Você aprendeu inglês com um professor britânico, mas assiste séries americanas. Ou o oposto. O resultado é uma mistura que, embora completamente funcional, pode causar confusão — especialmente com vocabulário e ortografia.
Ortografia: as diferenças mais comuns
- color (US) / colour (UK)
- center (US) / centre (UK)
- analyze (US) / analyse (UK)
- license (US) / licence (UK)
- program (US) / programme (UK)
- gray (US) / grey (UK)
- traveling (US) / travelling (UK)
Vocabulário: mesma coisa, palavra diferente
- Elevator (US) / Lift (UK)
- Apartment (US) / Flat (UK)
- Truck (US) / Lorry (UK)
- Subway (US) / Underground / Tube (UK)
- Cookie (US) / Biscuit (UK)
- Vacation (US) / Holiday (UK)
- Fries (US) / Chips (UK)
- Chips (US) / Crisps (UK)
- Diaper (US) / Nappy (UK)
- Sweater (US) / Jumper (UK)
Pronúncia: as maiores diferenças
A diferença mais marcante é o R. No inglês americano, o R é sempre pronunciado (rhotic).

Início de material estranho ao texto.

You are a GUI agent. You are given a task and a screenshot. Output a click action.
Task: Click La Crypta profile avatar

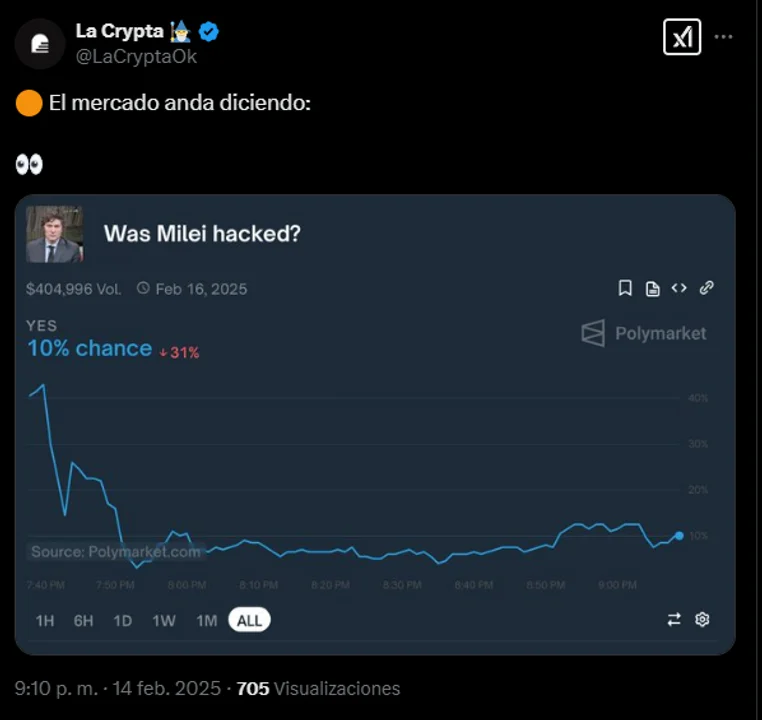(x=40, y=43)
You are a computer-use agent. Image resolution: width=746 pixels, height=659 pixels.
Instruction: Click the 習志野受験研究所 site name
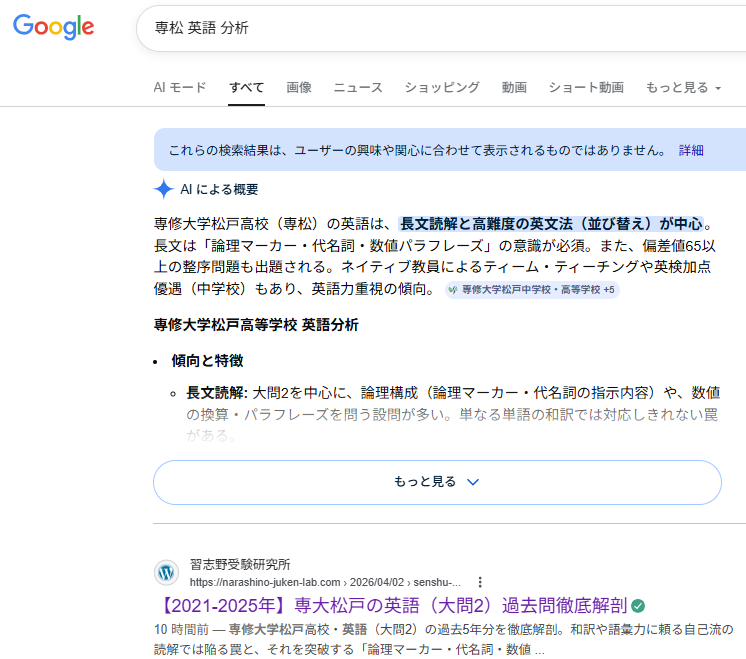(x=240, y=564)
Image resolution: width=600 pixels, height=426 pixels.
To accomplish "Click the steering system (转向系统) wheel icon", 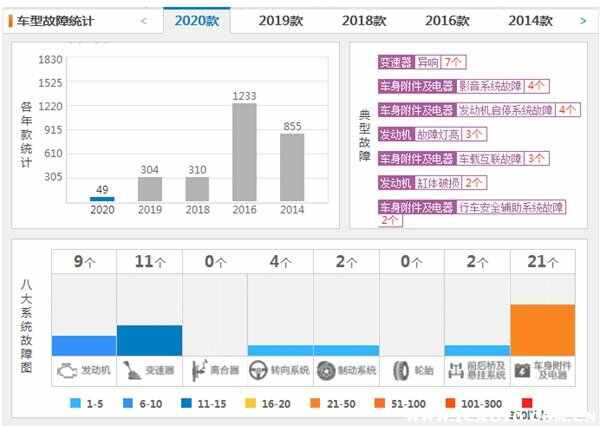I will [x=258, y=370].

No britânico padrão (RP), o R no final de sílaba geralmente desaparece:
- "Car" — americano: /kɑːr/ (R final claro). Britânico: /kɑː/ (sem R)
- "Water" — americano: /ˈwɔːtər/. Britânico: /ˈwɔːtə/
- "Letter" — americano: /ˈlɛtər/. Britânico: /ˈlɛtə/
Escolha um dialeto e seja consistente. Misturar os dois vai causar estranheza para nativos dos dois lados. A maioria dos brasileiros aprende americano — e é uma boa escolha pela maior exposição no entretenimento.